Saved data entries:
◆ ◆ ◆
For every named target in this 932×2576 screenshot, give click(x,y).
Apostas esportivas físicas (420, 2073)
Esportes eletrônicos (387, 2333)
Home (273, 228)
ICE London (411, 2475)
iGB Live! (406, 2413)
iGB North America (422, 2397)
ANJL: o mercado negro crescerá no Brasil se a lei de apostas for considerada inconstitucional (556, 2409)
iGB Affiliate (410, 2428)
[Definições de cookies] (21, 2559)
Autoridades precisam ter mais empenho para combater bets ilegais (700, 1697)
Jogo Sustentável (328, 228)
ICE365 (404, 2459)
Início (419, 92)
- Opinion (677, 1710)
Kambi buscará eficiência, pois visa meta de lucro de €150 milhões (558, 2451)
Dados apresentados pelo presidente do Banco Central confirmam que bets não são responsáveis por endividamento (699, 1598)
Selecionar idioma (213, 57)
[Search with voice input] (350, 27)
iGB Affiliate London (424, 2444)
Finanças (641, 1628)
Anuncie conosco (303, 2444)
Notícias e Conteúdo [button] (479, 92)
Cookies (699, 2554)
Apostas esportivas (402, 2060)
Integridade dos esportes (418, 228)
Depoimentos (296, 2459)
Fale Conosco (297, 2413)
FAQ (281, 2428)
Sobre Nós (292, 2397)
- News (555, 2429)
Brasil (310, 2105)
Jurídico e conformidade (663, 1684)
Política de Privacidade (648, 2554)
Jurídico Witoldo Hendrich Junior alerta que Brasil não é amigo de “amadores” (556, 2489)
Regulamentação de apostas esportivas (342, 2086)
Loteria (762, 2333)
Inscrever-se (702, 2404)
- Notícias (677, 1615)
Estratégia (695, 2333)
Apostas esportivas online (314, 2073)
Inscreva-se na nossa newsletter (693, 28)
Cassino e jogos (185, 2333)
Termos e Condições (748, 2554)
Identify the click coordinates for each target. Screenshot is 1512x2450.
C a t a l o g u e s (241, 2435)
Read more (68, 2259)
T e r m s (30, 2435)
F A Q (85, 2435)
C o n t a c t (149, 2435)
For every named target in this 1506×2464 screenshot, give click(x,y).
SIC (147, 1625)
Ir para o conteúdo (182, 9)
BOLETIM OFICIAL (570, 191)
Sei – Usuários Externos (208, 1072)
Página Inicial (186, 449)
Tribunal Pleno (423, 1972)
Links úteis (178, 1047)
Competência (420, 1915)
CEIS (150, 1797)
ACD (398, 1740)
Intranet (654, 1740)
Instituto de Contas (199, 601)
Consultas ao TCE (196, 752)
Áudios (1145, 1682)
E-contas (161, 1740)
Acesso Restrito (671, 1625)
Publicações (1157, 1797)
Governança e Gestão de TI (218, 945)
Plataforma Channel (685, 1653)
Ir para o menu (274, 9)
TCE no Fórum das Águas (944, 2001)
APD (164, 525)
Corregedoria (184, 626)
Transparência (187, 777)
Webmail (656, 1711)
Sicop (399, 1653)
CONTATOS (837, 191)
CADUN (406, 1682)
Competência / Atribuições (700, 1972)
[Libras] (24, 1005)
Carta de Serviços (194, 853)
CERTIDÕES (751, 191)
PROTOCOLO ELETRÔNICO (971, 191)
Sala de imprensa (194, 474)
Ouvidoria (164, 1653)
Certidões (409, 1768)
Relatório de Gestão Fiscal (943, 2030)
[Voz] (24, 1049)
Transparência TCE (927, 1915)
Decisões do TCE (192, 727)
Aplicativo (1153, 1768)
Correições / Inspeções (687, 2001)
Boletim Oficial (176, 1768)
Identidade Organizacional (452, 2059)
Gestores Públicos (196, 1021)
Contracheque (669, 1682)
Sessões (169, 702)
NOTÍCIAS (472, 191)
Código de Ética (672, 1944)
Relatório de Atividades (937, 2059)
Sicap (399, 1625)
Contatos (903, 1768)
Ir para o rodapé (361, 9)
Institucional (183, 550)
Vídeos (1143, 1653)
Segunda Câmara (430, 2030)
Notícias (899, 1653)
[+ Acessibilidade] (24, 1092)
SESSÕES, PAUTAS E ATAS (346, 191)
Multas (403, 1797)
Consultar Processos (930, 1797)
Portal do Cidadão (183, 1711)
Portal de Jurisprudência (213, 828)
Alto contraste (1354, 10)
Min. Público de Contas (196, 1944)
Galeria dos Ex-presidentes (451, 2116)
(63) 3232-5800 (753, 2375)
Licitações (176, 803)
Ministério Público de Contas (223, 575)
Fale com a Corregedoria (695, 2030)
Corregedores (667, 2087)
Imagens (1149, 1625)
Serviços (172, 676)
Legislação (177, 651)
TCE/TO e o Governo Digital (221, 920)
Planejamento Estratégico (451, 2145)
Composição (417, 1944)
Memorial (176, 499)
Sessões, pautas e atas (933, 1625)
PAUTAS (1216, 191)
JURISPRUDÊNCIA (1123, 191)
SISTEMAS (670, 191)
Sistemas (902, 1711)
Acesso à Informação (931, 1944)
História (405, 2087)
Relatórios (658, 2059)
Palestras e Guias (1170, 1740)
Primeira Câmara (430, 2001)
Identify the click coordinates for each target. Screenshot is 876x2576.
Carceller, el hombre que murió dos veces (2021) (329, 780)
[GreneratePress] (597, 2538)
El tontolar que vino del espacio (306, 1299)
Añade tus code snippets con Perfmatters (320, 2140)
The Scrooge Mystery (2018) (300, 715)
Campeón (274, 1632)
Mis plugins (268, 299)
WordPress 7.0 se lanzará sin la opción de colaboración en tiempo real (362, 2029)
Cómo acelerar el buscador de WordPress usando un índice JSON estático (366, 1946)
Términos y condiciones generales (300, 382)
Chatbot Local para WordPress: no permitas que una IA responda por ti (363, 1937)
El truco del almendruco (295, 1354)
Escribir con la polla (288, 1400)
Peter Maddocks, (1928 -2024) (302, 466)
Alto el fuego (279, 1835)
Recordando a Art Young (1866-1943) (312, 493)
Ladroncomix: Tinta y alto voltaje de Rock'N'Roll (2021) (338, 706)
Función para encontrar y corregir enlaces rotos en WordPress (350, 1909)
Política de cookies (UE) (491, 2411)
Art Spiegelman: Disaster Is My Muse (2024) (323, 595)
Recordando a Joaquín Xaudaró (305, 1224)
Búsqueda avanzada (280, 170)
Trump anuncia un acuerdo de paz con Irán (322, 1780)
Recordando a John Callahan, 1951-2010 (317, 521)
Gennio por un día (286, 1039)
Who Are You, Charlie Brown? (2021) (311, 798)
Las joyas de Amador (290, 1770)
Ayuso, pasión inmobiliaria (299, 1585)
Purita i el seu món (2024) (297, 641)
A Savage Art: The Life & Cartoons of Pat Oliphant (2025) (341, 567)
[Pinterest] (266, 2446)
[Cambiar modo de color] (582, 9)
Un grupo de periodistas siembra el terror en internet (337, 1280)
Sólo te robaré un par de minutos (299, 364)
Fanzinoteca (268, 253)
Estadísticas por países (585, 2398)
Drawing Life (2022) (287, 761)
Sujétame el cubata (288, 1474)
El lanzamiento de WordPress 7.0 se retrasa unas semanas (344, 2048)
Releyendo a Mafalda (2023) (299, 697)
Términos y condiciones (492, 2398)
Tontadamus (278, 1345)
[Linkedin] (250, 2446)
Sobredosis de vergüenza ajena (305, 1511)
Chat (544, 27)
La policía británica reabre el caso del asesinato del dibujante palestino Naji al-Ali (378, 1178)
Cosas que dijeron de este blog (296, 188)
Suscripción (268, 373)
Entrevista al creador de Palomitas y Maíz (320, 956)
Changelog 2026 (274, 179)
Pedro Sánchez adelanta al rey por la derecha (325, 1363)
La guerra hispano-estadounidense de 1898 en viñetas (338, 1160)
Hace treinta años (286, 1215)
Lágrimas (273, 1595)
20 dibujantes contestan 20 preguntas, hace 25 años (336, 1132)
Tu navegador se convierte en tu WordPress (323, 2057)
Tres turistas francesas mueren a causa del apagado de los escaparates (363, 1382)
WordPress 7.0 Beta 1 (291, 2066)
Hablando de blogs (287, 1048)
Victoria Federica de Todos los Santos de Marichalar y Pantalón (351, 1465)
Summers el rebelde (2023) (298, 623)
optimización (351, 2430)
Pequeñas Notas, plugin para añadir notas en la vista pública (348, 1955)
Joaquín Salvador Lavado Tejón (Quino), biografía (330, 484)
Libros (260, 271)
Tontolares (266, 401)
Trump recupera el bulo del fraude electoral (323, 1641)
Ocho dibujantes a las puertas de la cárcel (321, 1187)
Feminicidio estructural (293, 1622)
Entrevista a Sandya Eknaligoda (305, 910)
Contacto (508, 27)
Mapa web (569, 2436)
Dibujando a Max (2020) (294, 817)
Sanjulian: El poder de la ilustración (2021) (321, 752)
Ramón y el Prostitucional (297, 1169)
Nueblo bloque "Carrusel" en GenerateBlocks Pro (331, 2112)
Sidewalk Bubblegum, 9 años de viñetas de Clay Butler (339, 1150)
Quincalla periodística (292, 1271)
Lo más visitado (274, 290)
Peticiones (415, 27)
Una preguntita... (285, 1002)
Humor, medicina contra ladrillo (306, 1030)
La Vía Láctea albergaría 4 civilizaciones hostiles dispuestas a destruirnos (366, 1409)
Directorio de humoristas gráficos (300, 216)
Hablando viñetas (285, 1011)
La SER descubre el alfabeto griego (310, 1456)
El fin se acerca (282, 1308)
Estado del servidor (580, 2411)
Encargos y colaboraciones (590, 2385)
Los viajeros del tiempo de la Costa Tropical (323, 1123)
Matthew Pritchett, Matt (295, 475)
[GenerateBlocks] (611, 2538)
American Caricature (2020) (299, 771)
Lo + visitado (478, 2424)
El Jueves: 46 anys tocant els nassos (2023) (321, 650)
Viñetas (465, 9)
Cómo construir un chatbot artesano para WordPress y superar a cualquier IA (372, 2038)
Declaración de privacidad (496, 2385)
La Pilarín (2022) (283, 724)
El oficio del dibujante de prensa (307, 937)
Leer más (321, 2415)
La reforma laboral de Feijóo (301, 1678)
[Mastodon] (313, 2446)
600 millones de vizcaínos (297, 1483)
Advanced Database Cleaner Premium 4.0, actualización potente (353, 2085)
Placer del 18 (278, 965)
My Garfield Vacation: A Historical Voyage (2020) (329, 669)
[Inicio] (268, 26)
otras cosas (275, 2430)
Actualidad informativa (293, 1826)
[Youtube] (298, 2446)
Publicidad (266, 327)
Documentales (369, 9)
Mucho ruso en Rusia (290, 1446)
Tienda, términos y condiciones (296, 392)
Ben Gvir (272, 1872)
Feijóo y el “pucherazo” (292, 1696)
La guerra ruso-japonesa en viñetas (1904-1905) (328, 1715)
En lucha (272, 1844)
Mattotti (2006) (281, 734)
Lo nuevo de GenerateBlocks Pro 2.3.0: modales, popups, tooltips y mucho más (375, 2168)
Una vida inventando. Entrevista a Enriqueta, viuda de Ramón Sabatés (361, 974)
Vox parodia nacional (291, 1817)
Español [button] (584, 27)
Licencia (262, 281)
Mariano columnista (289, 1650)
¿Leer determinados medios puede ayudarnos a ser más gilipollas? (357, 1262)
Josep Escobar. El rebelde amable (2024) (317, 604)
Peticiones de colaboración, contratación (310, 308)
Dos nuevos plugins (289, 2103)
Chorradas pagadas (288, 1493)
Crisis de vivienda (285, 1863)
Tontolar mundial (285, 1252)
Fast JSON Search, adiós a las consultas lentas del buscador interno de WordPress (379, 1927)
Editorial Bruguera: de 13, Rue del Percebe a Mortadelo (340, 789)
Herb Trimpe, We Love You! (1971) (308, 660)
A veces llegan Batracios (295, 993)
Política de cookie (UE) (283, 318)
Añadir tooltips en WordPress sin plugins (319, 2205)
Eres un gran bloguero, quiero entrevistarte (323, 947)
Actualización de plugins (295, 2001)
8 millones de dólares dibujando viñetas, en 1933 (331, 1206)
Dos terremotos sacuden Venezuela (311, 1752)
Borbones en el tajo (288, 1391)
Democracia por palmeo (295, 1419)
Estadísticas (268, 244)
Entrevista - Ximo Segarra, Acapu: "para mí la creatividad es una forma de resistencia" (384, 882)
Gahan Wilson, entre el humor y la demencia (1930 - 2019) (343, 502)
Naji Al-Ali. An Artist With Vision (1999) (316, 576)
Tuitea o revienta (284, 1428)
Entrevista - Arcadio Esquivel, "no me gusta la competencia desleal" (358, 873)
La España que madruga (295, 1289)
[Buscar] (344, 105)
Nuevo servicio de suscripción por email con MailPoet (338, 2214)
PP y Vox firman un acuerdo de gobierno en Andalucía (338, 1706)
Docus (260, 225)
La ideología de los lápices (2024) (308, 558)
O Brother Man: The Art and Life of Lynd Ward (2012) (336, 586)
◆ ◆ ◆
▸ What you need to do:
Every line containing the string "Ramón" is required; copy each such line from the data.

▸ Answer area:
Ramón y el Prostitucional (297, 1169)
Una vida inventando. Entrevista a Enriqueta, viuda de Ramón Sabatés (361, 974)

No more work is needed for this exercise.